## Actions to take
A) In the passage about the nasal dorsum tumor:
(i) How large was the tumor when the plastic surgery department first examined it?
(ii) What signal intensity did the lesion show on the T1-weighted image?
(iii) How large had the tumor grown three weeks after the first visit, and what was it displacing?
B) Can you continue the passage about the nasal dorsum tumor from where it stops?

## Passage shown
——
Upon examination by the plastic surgery department, a tumor was found on the left side of the nasal dorsum measuring 20 mm in size, with no adhesion to the skin (Figure 1a). Plain magnetic resonance imaging (MRI) revealed a cystic lesion with low signal intensity on the T1-weighted image (Figure 2) and high signal intensity on the T2-weighted short TI inversion recovery images (Figure 3). This lesion extended from the left nasolacrimal duct to the anterior wall of the maxillary sinus. The lesion was characterized by well-defined margins and homogeneous internal content. The nasal and maxillary bones exhibited deformation owing to tumor compression. Subsequently, the tumor demonstrated a gradual increase in size. In the three weeks since the first visit, the tumor had grown to 30 mm and was displacing the lower eyelid and nasal dorsum (Figure 1b).
(a) Photo from the first visit to the previous hospital. The tumor was located on the left side of the nasal dorsum and measured 20 mm. (b) Three weeks after the first visit to the previous hospital, a preoperative photo of the first operation. The tumor had grown to 30 mm, displacing the lower eyelid and nasal dorsum.
——
## Data extract
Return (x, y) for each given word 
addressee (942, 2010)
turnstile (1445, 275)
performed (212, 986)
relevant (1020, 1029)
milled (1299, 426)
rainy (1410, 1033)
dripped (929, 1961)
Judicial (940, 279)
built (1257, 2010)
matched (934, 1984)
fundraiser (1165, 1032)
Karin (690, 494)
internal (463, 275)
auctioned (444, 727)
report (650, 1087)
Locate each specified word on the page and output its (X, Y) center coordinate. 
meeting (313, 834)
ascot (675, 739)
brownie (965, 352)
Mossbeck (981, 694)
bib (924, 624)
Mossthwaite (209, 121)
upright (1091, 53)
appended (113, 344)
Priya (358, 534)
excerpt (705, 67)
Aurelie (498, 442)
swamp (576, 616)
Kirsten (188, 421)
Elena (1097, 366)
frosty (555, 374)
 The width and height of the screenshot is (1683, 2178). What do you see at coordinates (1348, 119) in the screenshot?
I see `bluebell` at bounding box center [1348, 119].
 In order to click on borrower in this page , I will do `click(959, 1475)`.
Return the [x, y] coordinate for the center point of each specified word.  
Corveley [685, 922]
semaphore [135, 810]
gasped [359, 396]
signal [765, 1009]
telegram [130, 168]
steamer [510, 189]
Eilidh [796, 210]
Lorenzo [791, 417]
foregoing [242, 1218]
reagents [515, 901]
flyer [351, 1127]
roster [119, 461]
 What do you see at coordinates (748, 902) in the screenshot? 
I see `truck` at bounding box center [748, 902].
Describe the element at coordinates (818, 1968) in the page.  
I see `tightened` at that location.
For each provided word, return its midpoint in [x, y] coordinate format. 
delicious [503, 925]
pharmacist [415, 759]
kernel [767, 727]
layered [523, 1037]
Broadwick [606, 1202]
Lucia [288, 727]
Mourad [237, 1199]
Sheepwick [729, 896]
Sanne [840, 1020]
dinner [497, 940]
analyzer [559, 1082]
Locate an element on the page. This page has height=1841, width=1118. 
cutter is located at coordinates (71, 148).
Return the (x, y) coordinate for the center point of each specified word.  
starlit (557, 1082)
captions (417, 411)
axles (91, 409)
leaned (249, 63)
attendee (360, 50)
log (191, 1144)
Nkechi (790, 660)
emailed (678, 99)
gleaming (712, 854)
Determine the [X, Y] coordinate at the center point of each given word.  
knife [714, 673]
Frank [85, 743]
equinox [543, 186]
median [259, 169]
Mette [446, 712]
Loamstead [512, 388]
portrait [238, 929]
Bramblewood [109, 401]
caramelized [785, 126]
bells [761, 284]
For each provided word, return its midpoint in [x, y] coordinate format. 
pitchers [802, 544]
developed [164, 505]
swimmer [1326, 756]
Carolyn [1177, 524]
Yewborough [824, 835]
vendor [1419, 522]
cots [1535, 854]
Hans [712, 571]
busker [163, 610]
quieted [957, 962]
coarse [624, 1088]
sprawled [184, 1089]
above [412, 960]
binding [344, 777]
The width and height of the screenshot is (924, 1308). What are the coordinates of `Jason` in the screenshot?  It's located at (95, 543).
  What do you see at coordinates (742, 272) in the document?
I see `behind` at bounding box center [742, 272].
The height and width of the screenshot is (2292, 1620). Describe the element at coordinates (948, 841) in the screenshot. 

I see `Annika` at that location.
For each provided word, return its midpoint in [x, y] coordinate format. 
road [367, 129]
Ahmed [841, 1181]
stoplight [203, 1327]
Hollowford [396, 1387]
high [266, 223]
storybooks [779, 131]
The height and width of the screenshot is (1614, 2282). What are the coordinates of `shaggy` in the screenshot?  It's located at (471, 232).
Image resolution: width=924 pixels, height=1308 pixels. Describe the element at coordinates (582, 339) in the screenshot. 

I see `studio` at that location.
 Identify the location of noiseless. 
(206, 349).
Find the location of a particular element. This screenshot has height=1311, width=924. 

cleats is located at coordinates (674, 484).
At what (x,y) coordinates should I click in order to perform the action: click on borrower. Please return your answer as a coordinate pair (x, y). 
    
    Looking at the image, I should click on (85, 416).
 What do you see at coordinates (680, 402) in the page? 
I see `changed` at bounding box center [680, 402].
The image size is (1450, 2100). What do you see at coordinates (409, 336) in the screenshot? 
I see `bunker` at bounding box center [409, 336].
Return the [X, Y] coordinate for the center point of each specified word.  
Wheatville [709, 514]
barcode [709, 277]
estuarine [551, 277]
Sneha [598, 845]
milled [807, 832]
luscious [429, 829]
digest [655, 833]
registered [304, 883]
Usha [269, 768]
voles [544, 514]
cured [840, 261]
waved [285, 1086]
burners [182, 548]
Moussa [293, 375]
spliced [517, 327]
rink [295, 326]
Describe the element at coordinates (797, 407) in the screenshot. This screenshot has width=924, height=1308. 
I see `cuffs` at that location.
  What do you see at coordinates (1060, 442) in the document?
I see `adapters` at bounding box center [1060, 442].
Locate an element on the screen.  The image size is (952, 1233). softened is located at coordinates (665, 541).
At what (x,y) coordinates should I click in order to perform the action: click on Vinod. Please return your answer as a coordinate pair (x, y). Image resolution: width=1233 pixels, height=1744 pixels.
——
## Responses by task
A)
(i) 20 mm.
(ii) Low signal intensity.
(iii) 30 mm; it was displacing the lower eyelid and nasal dorsum.

B)
T1-weighted image showing a cystic lesion with low signal intensity.
T2-weighted short TI inversion recovery image showing a cystic lesion with high signal intensity.
One month after the initial consultation, tumor resection surgery was performed. At that time, the tumor had not definitively been classified as benign or malignant, and an attempt was made to perform as extensive a resection as possible through a small incision (Figures 4, 5). The tumor was an elastic, soft, milky-white solid lesion. The medial infraorbital rim and parts of the nasal bone were excluded by the tumor. Although the tumor could be well-separated from the surrounding soft tissues, it was adherent to the periosteum of the underlying maxilla, necessitating combined resection of the periosteum. The tumor was grossly completely resected as far as could be visualized through a small window. The pathological examination revealed a proliferation of short spindle cells within the stroma of collagen fibers and mucoid substances (Figure 6). Hematoxylin and eosin staining showed no morphological evidence of differentiation into cartilage, fat, or striated muscle. Immunohistochemical tests were negative for S-100, desmin, MyoD1, pan-TRAK, CD34, αSMA, STAT6, SSX, and SS18-SSX; weakly positive for SATB2 and CD99; and positive for vimentin and β-catenin staining. Notably, β-catenin staining was strongly positive in the nuclei of spindle cells (Figure 7). Taking into account the clinical presentation, histopathological features, and growth pattern, the tumor was diagnosed as an SNM.
The first surgery was performed through a small incision.
The tumor was resected to the maximum extent possible.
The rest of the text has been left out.